Die Niederschlagsmenge hat sich im Jahresmittel in den vergangenen Jahrzehnten kaum verändert, sie konzentriert sich jedoch auf wenige Starkregen. Der Beginn der Regenzeit hat sich etwa um 30 Tage verschoben. Das macht Regenfeldbau unberechenbar. Darauf sind die Bauern aber angewiesen, sie leben von dem, was auf ihrem Land wächst.

Ähnlich ist die Situation in Kamerun. Namanga Ngongi, Vorsitzender der Alliance for a Green Revolution in Africa, berichtete auf einer Tagung in Salzburg jüngst aus seinem Heimatdorf. Anfang des Jahres habe es dort ungewöhnlich heftige Regenfälle und Überschwemmungen gegeben. "Aber niemand schreibt das auf", sagte Ngongi. Niemand sammele die Daten, damit sich die Bauern für die Zukunft wappnen können.

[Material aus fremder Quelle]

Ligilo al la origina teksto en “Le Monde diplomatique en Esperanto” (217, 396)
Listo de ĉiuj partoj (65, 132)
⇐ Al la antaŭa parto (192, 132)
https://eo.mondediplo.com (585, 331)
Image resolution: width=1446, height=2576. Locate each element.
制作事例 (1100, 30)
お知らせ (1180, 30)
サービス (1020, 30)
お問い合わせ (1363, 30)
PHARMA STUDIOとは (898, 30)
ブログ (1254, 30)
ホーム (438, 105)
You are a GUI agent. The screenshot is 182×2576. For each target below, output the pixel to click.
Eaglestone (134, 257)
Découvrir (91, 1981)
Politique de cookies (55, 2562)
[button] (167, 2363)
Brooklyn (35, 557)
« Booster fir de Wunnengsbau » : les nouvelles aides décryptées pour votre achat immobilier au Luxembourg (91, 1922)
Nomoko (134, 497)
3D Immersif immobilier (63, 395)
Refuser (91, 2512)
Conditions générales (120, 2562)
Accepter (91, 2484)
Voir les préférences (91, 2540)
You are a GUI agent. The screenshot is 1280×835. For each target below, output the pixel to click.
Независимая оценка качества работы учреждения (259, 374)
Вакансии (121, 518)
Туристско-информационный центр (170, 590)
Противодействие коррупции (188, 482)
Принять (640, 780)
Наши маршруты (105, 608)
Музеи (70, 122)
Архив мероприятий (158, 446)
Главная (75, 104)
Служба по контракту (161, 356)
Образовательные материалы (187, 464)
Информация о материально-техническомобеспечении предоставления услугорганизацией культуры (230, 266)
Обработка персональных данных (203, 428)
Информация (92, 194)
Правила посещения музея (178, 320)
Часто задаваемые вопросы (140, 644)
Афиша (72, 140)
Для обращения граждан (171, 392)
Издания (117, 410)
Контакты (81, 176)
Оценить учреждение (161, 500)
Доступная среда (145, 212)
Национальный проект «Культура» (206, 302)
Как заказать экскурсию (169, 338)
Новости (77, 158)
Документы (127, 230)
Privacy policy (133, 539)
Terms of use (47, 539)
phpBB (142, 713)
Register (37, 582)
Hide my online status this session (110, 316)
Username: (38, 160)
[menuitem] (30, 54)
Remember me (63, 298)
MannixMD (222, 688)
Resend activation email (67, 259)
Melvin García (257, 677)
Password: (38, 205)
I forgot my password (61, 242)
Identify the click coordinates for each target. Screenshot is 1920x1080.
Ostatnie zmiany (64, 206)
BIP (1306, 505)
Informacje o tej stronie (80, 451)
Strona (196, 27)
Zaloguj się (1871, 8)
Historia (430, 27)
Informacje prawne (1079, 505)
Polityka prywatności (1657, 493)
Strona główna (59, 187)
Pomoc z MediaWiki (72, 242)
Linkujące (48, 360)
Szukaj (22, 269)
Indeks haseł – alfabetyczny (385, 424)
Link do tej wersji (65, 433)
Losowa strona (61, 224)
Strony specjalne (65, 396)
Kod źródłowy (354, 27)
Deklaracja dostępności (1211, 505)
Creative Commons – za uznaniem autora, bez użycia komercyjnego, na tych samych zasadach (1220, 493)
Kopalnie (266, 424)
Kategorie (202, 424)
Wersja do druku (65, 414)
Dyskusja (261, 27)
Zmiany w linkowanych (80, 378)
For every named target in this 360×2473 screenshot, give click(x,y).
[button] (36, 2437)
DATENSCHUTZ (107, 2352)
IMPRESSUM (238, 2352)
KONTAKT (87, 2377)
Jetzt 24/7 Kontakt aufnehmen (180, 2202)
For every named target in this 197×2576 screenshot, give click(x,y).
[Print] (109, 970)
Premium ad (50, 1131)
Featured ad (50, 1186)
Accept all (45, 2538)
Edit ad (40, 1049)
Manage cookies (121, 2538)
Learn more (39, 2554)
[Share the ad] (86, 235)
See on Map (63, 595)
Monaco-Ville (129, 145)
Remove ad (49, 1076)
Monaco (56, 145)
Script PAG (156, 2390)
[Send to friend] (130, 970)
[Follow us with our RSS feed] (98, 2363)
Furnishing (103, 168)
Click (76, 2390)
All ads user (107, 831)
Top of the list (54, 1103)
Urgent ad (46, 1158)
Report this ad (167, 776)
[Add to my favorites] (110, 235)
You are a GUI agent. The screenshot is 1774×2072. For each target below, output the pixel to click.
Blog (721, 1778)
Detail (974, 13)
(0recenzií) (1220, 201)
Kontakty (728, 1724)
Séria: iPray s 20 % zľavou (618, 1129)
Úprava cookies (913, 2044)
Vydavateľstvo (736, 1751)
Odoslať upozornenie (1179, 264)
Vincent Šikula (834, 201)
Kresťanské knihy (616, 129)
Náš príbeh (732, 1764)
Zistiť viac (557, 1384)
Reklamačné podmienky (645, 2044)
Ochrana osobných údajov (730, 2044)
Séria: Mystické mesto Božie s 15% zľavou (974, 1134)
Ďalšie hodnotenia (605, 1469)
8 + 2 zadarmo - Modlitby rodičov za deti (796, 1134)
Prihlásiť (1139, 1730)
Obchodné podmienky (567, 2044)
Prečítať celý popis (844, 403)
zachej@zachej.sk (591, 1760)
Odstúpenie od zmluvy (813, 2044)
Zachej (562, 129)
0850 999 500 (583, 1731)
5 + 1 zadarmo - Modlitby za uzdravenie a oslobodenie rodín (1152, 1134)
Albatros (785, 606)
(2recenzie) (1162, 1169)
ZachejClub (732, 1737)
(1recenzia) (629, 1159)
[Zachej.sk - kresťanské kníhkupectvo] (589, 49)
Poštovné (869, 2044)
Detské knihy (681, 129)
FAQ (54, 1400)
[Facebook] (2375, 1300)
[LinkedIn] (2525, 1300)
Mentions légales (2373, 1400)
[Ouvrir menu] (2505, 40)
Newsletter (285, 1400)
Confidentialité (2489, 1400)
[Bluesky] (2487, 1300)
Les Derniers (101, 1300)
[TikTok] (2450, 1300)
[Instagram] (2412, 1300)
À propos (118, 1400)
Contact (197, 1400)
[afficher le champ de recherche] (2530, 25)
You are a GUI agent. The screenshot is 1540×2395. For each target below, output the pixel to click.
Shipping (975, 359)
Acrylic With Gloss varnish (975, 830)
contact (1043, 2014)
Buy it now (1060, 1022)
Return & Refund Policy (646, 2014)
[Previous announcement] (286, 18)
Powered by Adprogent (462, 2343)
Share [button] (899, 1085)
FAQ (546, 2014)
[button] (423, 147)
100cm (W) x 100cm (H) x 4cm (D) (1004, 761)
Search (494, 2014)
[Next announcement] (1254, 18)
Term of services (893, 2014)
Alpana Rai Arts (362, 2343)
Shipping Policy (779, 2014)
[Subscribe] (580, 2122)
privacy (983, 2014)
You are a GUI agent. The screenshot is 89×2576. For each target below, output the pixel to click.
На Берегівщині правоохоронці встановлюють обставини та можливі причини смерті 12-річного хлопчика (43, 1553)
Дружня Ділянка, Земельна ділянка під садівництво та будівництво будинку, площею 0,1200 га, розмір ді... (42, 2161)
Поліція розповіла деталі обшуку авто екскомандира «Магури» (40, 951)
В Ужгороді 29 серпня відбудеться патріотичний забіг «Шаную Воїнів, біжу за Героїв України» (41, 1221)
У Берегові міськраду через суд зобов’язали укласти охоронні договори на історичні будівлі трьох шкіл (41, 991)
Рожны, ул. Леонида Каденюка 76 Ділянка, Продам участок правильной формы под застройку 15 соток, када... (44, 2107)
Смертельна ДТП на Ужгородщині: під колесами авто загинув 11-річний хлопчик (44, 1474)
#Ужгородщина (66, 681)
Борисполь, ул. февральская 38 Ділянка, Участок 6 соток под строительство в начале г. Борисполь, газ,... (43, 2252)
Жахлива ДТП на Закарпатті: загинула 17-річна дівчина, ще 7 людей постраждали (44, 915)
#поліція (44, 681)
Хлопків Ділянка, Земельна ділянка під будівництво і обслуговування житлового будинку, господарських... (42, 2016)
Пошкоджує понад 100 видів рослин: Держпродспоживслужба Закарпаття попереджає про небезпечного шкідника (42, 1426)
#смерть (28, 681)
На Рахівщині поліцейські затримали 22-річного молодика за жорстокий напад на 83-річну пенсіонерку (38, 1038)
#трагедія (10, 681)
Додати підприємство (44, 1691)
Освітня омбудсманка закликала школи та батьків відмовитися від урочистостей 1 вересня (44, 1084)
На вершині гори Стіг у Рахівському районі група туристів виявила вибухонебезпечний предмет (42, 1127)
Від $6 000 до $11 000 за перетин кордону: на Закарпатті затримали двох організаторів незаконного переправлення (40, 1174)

Harald Kunstmann und sein Kollege Patrick Laux haben für Kamerun Computermodelle entwickelt, um den optimalen Aussaattermin für die Bauern Jahr für Jahr zu ermitteln. Doch damit dies die Ernährung der Menschen sichern hilft, müssten die Daten den Weg in die Lehmgehöfte Westafrikas finden. Das wird so bald nicht geschehen. Auch der Rhythmus der Jahreszeiten wird seinen Takt so schnell nicht wiederfinden.